-- What needs to be done --
Where a line of the data below has the string "dropdown", copy that line.

-- Task input --
_ _ _ _

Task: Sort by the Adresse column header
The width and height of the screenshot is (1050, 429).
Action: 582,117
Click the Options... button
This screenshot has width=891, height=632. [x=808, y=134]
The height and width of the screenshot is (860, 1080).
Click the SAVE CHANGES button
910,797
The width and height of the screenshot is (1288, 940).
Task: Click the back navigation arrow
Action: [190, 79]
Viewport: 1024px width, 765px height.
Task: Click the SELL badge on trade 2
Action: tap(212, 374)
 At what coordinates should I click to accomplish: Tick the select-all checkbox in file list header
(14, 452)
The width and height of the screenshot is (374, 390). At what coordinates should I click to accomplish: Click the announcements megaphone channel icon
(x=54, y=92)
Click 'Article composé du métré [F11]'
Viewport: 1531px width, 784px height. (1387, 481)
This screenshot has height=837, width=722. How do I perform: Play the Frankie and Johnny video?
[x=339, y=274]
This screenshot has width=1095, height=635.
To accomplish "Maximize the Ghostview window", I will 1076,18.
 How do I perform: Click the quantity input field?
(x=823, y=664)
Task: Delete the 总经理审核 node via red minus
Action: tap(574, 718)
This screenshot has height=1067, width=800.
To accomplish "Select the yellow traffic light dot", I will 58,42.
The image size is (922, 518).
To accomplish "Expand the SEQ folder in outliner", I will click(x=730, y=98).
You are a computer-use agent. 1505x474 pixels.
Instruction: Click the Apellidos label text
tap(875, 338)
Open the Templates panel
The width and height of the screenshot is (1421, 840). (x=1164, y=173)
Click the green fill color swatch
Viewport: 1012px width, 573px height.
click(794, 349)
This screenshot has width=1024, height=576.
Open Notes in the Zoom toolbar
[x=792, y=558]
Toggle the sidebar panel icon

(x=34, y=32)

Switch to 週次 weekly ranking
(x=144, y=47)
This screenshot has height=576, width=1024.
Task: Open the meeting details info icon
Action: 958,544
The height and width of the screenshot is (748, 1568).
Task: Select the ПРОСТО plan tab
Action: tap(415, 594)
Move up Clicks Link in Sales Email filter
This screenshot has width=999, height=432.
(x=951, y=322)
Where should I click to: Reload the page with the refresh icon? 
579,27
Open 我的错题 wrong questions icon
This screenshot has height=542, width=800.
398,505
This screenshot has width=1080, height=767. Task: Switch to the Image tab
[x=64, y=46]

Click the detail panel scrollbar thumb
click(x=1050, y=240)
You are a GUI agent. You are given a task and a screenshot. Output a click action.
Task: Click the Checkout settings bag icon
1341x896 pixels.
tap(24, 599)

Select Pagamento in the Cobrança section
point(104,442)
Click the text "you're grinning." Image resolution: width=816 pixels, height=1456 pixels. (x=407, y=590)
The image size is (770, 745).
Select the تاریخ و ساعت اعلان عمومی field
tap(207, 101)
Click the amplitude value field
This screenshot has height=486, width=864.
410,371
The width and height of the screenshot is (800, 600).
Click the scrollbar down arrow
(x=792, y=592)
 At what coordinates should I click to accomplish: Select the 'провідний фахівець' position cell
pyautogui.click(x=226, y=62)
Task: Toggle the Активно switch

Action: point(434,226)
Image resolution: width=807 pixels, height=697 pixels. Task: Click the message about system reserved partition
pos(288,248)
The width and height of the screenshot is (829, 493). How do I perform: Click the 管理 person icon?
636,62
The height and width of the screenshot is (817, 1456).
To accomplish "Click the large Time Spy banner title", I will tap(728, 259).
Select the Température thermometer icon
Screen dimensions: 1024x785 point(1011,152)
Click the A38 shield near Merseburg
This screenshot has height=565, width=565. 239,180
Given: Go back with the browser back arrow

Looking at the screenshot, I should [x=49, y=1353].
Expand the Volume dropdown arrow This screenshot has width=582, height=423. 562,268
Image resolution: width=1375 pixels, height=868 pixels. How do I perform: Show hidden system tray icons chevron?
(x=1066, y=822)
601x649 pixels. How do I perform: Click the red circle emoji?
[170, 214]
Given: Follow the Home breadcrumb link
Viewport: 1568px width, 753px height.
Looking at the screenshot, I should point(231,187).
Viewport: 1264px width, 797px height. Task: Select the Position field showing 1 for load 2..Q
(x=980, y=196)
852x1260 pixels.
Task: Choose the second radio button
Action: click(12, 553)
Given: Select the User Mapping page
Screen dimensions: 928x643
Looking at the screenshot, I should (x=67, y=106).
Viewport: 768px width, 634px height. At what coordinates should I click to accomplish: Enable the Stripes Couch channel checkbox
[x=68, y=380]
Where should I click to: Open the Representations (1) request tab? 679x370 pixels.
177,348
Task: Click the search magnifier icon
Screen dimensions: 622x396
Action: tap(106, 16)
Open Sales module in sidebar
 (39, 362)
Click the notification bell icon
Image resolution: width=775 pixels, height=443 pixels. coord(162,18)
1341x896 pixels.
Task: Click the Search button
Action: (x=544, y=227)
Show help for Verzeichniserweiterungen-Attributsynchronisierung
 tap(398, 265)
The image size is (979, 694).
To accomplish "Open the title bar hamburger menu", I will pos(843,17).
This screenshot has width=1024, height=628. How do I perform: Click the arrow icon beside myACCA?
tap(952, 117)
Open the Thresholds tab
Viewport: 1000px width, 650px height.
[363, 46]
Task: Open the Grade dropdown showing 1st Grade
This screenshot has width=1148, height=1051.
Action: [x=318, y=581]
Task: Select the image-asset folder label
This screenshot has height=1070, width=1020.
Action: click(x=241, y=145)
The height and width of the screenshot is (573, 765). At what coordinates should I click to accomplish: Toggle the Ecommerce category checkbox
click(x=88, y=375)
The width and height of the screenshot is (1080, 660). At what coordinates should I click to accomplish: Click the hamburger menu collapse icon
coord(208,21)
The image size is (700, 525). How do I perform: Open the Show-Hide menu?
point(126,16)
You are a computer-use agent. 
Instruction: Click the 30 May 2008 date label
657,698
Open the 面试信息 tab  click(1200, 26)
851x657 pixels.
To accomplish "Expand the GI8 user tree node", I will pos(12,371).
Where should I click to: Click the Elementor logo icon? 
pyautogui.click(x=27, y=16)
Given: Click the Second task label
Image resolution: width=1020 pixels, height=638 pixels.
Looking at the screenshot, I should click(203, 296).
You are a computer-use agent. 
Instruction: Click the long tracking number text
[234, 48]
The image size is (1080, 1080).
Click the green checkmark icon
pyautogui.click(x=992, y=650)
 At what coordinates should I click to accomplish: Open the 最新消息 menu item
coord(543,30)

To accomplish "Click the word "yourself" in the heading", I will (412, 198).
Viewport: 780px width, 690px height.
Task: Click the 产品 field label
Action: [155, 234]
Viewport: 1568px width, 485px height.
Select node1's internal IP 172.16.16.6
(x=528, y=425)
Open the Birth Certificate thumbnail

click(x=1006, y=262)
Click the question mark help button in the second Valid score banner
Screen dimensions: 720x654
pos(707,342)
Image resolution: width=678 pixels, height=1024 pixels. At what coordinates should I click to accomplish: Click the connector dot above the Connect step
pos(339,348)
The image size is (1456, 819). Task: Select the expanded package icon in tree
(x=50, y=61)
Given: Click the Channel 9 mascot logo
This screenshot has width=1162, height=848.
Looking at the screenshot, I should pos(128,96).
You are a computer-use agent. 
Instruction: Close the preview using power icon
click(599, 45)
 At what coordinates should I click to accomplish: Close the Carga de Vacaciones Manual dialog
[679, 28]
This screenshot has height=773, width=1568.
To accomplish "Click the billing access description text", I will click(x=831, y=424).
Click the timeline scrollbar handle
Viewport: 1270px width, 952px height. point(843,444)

_ _ _ _

-- Solution to this problem --
Expand the Volume dropdown arrow This screenshot has width=582, height=423. 562,268
Task: Open the Grade dropdown showing 1st Grade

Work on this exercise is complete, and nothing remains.